I casinò telematici però continuano a non pagare l’Iva e questo basta a loro per prosperare. «Nessuno se ne andrà, anche se stiamo tutti protestando per il rialzo delle tasse», ha detto Victor Chandler, presidente della Victor Chandler International e uno dei primi a spostare la sede della sua azienda dal Regno Unito a Gibiliterra. Le società del settore stanno prosperando più che mai, con la vera e propria mania dai giochi online, che riscuotono grande successo anche in Italia. PartyGaming, che come molti concorrenti ha il suo quartier generale a Gibilterra, nel primo trimestre dell’anno ha riportato profitti in aumento del 27% a 127 milioni di dollari. Una delle sue applicazioni più famose è PartyPoker.net. Anche i grandi bookmaker britannici, come Ladbrokes e William Hill, hanno proprie sedi nel territorio d’oltremare.

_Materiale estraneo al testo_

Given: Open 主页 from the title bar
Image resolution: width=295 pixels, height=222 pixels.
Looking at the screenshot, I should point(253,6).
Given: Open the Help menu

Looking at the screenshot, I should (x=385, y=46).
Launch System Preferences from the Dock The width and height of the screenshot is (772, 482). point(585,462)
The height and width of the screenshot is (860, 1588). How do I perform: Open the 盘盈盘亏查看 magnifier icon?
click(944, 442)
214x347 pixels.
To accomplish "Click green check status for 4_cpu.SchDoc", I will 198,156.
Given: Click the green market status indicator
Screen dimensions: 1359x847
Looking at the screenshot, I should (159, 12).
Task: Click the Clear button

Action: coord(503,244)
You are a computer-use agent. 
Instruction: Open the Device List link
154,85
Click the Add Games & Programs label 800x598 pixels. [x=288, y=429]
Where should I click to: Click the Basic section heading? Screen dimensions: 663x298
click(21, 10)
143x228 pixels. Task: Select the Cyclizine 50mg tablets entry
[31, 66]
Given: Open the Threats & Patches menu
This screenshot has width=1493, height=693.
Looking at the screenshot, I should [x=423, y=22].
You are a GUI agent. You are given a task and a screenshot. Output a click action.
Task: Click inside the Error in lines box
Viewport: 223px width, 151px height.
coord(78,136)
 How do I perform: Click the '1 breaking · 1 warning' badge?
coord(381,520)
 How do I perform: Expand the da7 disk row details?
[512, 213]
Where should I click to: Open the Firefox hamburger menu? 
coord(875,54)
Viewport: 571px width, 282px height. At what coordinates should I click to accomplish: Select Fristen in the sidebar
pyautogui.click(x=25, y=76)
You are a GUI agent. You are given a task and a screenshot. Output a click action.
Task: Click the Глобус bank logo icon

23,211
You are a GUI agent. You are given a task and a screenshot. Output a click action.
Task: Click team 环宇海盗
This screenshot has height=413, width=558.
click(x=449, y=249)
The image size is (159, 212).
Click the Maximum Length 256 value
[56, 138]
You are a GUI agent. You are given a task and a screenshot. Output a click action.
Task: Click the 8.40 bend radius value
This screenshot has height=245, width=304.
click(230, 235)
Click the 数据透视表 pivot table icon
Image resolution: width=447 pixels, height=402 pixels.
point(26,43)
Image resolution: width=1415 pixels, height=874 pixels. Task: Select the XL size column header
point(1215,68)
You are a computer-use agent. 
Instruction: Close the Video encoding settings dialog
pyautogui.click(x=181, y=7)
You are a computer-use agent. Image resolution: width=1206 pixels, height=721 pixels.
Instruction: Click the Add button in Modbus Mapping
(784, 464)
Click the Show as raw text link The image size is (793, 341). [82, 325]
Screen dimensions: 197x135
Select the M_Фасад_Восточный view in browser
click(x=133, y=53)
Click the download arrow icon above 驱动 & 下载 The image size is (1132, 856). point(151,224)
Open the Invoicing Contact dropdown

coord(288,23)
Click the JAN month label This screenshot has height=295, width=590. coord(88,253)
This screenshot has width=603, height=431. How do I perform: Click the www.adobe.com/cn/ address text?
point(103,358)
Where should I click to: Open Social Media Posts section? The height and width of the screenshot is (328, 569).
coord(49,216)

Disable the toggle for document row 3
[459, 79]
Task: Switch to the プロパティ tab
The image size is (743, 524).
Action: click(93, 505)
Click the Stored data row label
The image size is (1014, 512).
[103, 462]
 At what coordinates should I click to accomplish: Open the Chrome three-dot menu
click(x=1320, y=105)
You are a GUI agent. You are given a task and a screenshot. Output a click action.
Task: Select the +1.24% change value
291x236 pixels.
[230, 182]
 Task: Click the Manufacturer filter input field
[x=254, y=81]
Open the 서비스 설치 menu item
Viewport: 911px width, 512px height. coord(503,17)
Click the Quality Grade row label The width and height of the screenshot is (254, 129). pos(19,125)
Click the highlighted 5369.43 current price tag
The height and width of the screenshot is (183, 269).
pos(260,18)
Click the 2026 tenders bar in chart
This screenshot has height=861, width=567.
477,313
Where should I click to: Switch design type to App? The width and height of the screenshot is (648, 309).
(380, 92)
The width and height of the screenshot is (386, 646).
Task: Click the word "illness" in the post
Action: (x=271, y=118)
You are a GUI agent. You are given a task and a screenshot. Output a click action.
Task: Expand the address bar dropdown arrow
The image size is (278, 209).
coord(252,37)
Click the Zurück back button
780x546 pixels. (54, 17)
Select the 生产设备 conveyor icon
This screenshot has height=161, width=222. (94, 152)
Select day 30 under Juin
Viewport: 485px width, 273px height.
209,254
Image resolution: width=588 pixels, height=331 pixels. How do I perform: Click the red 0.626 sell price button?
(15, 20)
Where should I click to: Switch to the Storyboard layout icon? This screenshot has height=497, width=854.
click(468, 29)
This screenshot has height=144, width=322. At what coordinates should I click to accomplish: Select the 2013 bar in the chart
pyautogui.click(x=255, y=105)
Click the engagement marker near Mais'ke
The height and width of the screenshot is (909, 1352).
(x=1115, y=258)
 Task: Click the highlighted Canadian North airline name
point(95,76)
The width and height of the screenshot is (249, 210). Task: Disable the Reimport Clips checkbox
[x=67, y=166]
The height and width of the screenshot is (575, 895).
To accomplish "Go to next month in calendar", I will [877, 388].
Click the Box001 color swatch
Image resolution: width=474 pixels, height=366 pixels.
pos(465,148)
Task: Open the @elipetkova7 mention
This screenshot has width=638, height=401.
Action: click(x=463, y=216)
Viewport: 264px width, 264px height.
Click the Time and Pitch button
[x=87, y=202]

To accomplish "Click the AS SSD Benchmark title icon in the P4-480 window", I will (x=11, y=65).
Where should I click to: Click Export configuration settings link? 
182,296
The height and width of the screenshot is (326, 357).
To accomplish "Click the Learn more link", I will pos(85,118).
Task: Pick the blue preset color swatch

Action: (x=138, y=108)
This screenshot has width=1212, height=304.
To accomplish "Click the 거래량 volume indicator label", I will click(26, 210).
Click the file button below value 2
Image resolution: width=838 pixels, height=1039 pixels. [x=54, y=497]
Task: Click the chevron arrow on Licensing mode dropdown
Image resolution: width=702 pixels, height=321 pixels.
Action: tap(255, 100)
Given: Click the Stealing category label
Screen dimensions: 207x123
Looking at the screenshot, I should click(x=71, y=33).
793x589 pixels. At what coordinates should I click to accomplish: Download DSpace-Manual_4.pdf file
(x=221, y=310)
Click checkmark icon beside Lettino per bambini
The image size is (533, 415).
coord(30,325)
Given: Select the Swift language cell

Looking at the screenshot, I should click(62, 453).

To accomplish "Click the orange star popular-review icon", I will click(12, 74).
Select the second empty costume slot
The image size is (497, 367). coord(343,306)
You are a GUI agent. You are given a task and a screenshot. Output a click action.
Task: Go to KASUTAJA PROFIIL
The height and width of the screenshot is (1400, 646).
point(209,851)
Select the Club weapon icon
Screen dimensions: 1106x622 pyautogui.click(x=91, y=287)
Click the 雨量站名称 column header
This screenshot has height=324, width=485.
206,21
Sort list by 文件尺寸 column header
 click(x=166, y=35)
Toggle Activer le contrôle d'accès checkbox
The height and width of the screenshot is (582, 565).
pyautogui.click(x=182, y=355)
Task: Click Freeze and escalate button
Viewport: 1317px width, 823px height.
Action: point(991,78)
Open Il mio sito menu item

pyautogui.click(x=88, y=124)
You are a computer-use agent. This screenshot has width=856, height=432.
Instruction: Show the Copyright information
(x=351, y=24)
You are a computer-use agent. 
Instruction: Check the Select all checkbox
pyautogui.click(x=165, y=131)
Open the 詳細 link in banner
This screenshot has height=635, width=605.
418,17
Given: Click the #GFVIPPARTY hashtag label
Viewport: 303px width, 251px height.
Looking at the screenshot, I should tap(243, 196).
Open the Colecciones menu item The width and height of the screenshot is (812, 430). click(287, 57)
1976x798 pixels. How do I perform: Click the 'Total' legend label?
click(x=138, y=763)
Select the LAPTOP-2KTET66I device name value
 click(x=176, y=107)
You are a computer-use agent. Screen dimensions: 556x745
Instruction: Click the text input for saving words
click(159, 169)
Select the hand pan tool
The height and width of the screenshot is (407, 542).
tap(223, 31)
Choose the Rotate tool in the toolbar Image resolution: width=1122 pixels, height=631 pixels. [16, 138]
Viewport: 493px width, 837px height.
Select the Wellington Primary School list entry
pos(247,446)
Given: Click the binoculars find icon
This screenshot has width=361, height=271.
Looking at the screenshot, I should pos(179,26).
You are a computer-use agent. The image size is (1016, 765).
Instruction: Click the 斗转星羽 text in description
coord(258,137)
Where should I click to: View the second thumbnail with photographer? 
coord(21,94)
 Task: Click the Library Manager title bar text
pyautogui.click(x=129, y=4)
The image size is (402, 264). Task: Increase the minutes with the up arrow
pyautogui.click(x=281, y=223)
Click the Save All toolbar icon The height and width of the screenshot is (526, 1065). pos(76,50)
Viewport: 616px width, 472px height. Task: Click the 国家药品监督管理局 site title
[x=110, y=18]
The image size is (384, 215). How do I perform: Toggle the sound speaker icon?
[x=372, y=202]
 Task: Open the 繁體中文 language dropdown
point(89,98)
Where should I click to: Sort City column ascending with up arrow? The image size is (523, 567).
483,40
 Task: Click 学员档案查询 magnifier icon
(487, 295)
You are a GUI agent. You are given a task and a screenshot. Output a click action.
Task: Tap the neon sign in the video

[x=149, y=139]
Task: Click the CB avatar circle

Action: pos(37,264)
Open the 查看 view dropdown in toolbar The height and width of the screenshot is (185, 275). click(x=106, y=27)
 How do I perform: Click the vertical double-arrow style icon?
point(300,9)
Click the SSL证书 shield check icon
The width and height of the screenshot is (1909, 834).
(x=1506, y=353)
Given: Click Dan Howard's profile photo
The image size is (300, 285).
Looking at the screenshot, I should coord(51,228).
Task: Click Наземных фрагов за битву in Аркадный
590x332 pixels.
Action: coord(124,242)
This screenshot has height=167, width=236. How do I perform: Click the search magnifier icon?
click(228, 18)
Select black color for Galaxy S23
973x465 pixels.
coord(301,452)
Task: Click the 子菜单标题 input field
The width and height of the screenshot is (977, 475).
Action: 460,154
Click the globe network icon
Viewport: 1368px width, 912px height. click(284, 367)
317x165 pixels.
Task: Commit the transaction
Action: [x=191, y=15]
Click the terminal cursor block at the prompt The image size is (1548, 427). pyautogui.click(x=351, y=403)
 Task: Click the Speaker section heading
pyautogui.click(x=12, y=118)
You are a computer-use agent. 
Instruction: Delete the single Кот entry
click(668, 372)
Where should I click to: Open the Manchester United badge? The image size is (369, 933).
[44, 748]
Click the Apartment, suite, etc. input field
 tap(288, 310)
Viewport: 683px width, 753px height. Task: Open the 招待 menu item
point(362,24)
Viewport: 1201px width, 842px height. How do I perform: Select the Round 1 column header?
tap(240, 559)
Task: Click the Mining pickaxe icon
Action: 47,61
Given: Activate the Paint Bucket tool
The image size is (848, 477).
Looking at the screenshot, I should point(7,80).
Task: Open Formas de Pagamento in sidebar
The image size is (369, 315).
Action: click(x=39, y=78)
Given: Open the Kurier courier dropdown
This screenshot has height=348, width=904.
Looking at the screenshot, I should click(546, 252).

UNA FUSIONE MILIARDARIA. Mentre lo scorso luglio l’austriaca Bwin e PartyGaming hanno annunciato una fusione che promette di cambiare l’intero settore: le due società, una volta unite, prevedono di raggiungere un giro d’affari da quasi 700 milioni di euro e dar vita al più grande gruppo al mondo delle sale da poker, casinò e giochi sul Web. Si tratta di un merger of equals, ovvero di una fusione alla pari, da cui nascerà una società con sede legale (logicamente) a Gibilterra, quotata alla Borsa di Londra. Il processo di merger si dovrebbe concludere, secondo le previsioni, entro il primo trimestre del 2011. Bwin, già sponsor del Real Madrid, è anche interessato ad acquistare una quota della lotteria nazionale spagnola, che ha messo in vendita il suo 30% per raccogliere 5 miliardi di euro.